▶ [Provided text]:
----------

Re: [PATCH v8 1/4] Bluetooth: Add support for hci devcoredump

From: Luiz Augusto von Dentz
Date: Mon Mar 27 2023 - 15:48:59 EST


Hi Manish, Simon,

On Sun, Mar 26, 2023 at 8:47 AM Simon Horman <simon.horman@xxxxxxxxxxxx> wrote:
>
> On Thu, Mar 23, 2023 at 02:10:15PM -0700, Manish Mandlik wrote:
> > From: Abhishek Pandit-Subedi <abhishekpandit@xxxxxxxxxxxx>
> >
> > Add devcoredump APIs to hci core so that drivers only have to provide
> > the dump skbs instead of managing the synchronization and timeouts.
> >
> > The devcoredump APIs should be used in the following manner:
> > - hci_devcoredump_init is called to allocate the dump.
> > - hci_devcoredump_append is called to append any skbs with dump data
> > OR hci_devcoredump_append_pattern is called to insert a pattern.
> > - hci_devcoredump_complete is called when all dump packets have been
> > sent OR hci_devcoredump_abort is called to indicate an error and
> > cancel an ongoing dump collection.
> >
> > The high level APIs just prepare some skbs with the appropriate data and
> > queue it for the dump to process. Packets part of the crashdump can be
> > intercepted in the driver in interrupt context and forwarded directly to
> > the devcoredump APIs.
> >
> > Internally, there are 5 states for the dump: idle, active, complete,
> > abort and timeout. A devcoredump will only be in active state after it
> > has been initialized. Once active, it accepts data to be appended,
> > patterns to be inserted (i.e. memset) and a completion event or an abort
> > event to generate a devcoredump. The timeout is initialized at the same
> > time the dump is initialized (defaulting to 10s) and will be cleared
> > either when the timeout occurs or the dump is complete or aborted.
> >
> > Signed-off-by: Abhishek Pandit-Subedi <abhishekpandit@xxxxxxxxxxxx>
> > Signed-off-by: Manish Mandlik <mmandlik@xxxxxxxxxx>
> > Reviewed-by: Abhishek Pandit-Subedi <abhishekpandit@xxxxxxxxxxxx>
>
> ...

----------

▶ [Dataset]:
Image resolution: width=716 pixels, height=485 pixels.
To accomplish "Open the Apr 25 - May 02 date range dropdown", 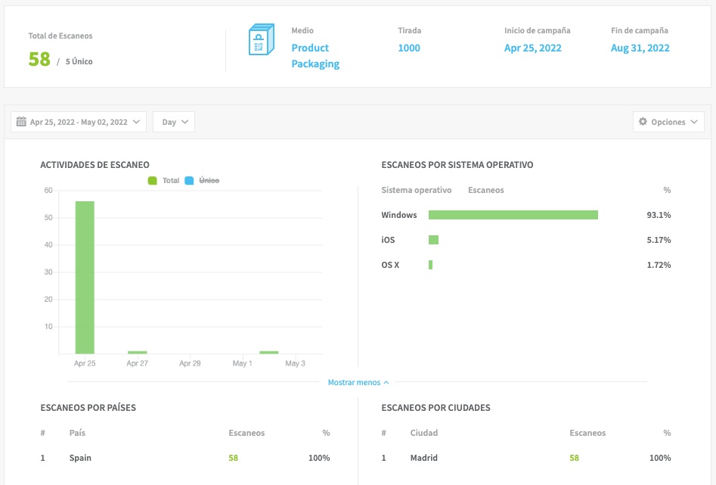I will point(79,122).
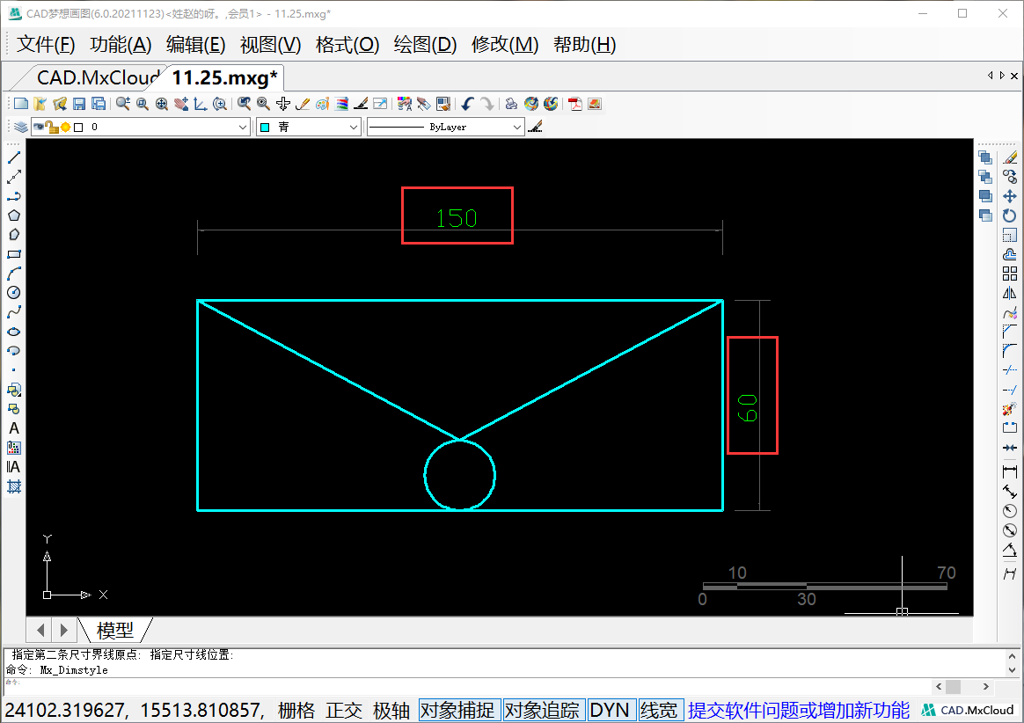Click the Undo arrow in toolbar
The width and height of the screenshot is (1024, 723).
[467, 104]
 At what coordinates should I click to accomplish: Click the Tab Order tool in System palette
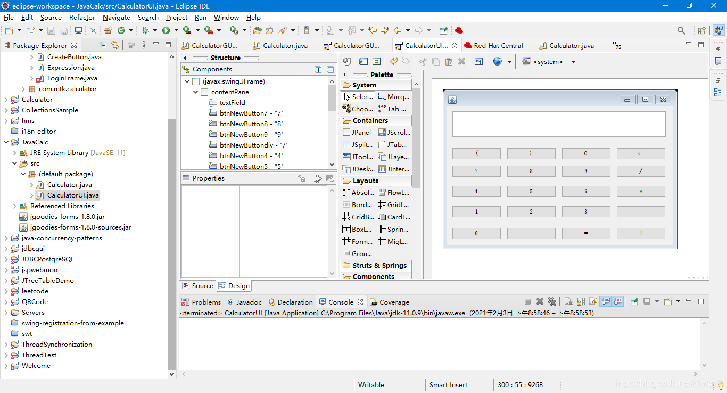[394, 109]
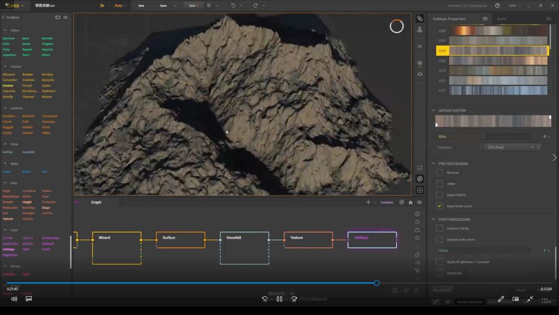This screenshot has height=315, width=559.
Task: Adjust the Bias slider
Action: pos(484,136)
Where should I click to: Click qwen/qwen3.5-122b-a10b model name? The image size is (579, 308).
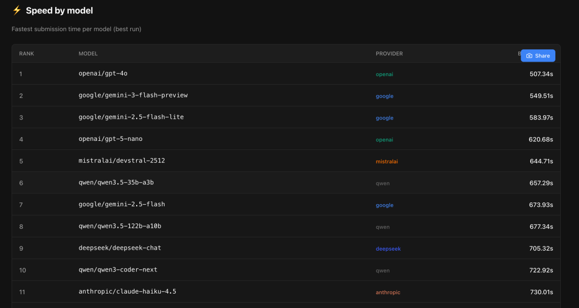(x=120, y=226)
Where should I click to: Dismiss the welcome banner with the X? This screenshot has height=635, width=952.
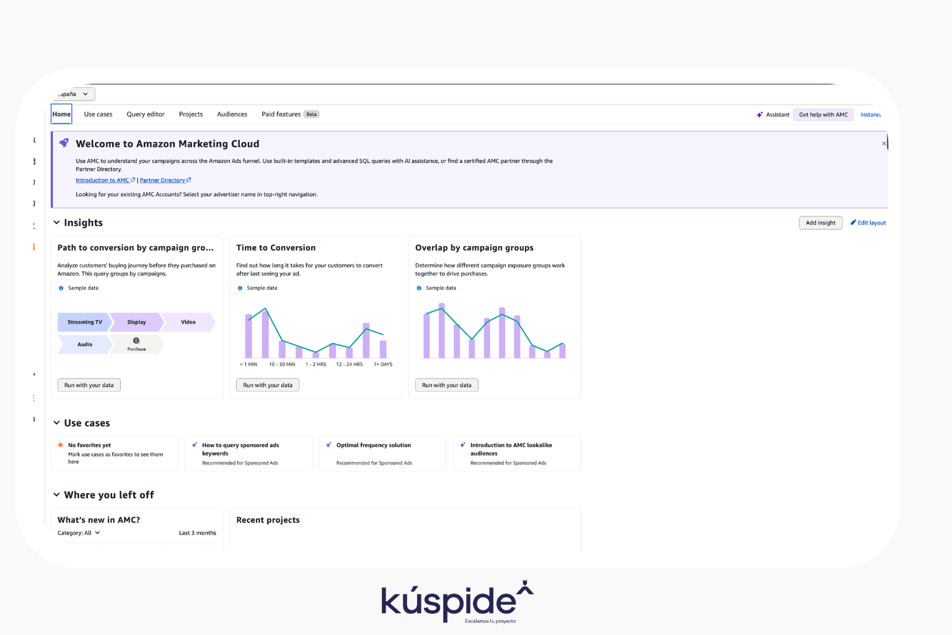[884, 144]
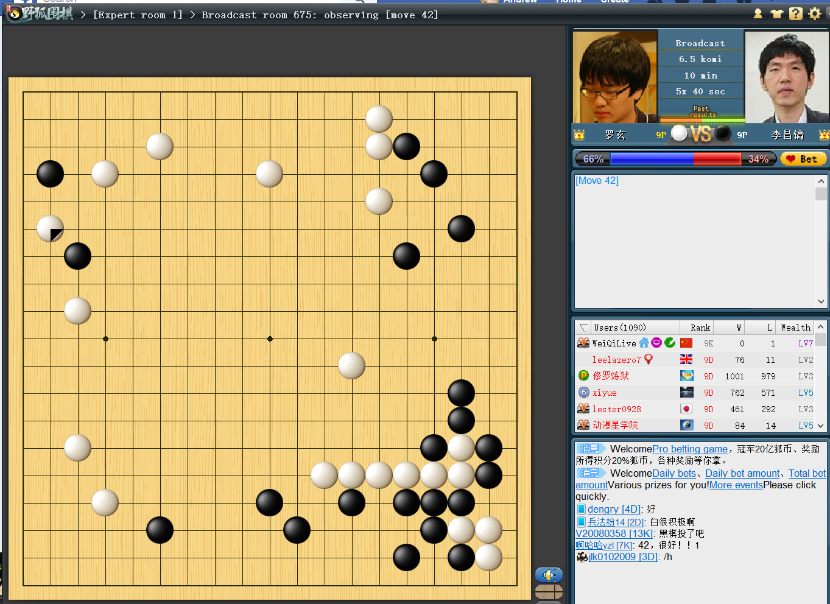Click the blue home icon beside WeiQiLive
Screen dimensions: 830x604
[644, 343]
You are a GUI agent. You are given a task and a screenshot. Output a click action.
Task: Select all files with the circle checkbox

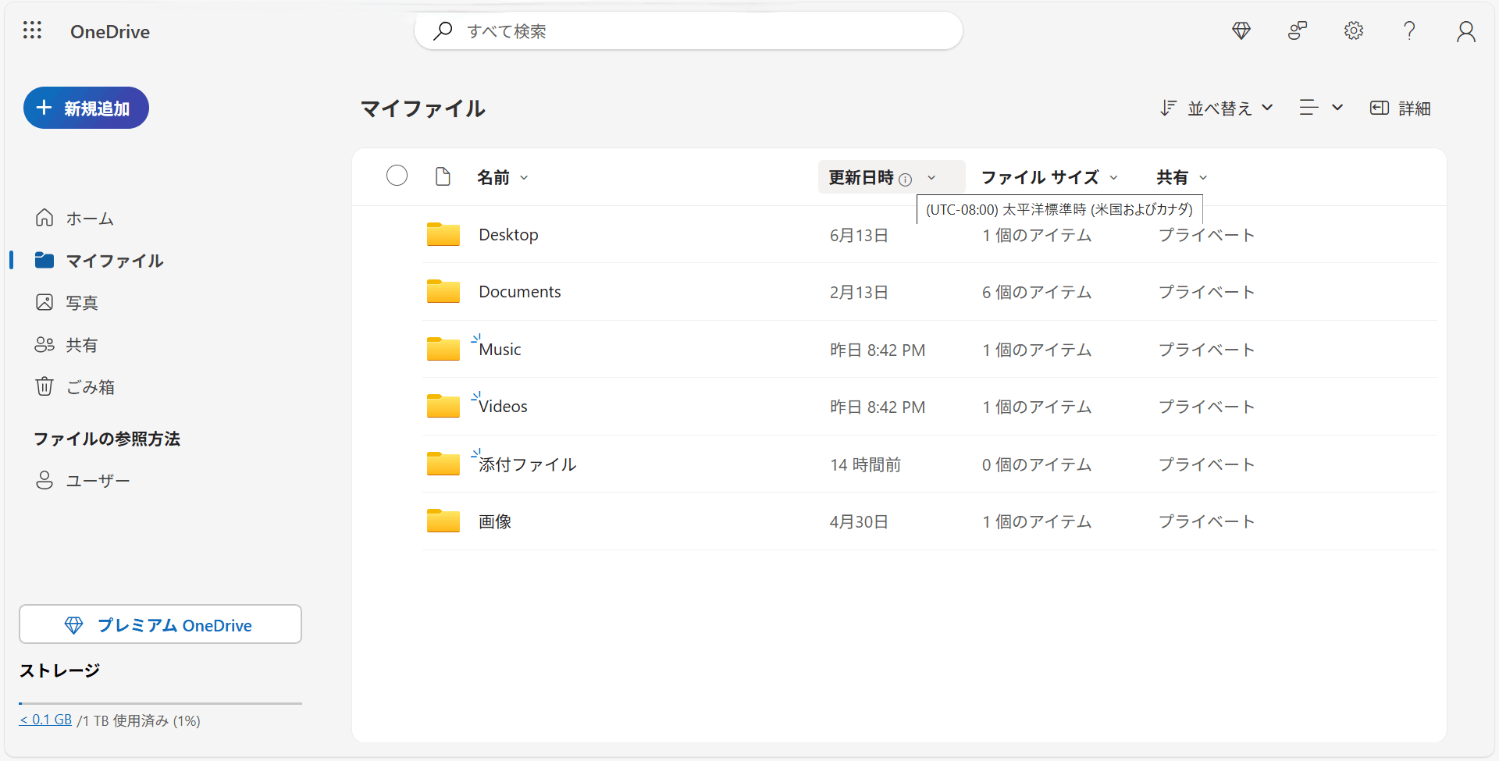(x=397, y=175)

----------

▶ [Work instructions]:
1 > In the Bluetooth devcoredump patch email, what is the default timeout when a dump is initialized?
2 > Pick up the Bluetooth devcoredump patch email from its final line and keep writing.

▶ [Task responses]:
1 > 10 seconds.

2 >
>
> > +static int hci_devcoredump_update_hdr_state(char *buf, size_t size, int state)
> > +{
> > + int len = 0;
> > +
> > + if (!buf)
> > + return 0;
> > +
> > + len = snprintf(buf, size, "Bluetooth devcoredump\nState: %d\n", state);
>
> The snprintf documentation says:
>
> * The return value is the number of characters which would be
> * generated for the given input, excluding the trailing null,
> * as per ISO C99. If the return is greater than or equal to
> * @size, the resulting string is truncated.
>
> While the scnprintf documentation says:
>
> * The return value is the number of characters written into @buf not including
> * the trailing '\0'. If @size is == 0 the function returns 0.
>
> As the return value us used to determine how many bytes to put to
> an skb, you might want scnprintf(), or a check on the value of len here.

+1

> > +
> > + return len + 1; /* snprintf adds \0 at the end upon state rewrite */
> > +}
> > +
> > +/* Call with hci_dev_lock only. */
> > +static int hci_devcoredump_update_state(struct hci_dev *hdev, int state)
> > +{
> > + hdev->dump.state = state;
> > +
> > + return hci_devcoredump_update_hdr_state(hdev->dump.head,
> > + hdev->dump.alloc_size, state);
> > +}
>
> ...
>
> > +/* Call with hci_dev_lock only. */
> > +static int hci_devcoredump_prepare(struct hci_dev *hdev, u32 dump_size)
> > +{
> > + struct sk_buff *skb = NULL;
> > + int dump_hdr_size;
> > + int err = 0;
> > +
> > + skb = alloc_skb(MAX_DEVCOREDUMP_HDR_SIZE, GFP_ATOMIC);
> > + if (!skb) {
> > + bt_dev_err(hdev, "Failed to allocate devcoredump prepare");
>
> I don't think memory allocation errors need to be logged like this,
> as they are already logged by the core.
>
> Please run checkpatch, which flags this.

+1, looks like the CI was already causing warnings about these.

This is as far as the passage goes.